The Didi app has a navigation map on it that can be found on a mobile phone in front of the app logo.
The shares of SoftBank extended their losses on Friday after it was reported that Chinese regulators have asked Didi's executives to formulate a plan to delist from the U.S.
At the lunch break, SoftBank shares in Japan were down. Didi was owned by SoftBank's Vision Fund.
The New York Stock Exchange is concerned about the leak of sensitive data and wants Didi to be delist, according to a report. The people who asked not to be identified were cited by the news agency.
CNBC couldn't confirm the report. When contacted by CNBC, Didi refused to comment.

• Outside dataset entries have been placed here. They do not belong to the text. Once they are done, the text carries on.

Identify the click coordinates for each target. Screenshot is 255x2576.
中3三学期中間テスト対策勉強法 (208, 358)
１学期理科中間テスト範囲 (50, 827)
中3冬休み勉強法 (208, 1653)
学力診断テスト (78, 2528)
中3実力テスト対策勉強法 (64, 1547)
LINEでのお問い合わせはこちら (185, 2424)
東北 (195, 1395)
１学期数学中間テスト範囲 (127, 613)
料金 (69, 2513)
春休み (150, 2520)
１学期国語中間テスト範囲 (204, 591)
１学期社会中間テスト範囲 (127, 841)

The Cyberspace Administration of China has asked Didi to work out the details for a delisting which will be subject to government approval.
Didi could either go for a privatization or a listing in Hong Kong after delisting in the U.S.
A Hong Kong float would likely be at a discount to Didi's share price in the U.S., according to a report.
Beijing is pushing to reign in technology giants and put them under tighter regulation. Didi is a special case. The company had an IPO in the US in June.
Didi was accused of drawing the ire of regulators by pushing ahead with an IPO without resolving outstanding cybersecurity issues. Didi is China's largest ride-sharing app and holds a lot of data.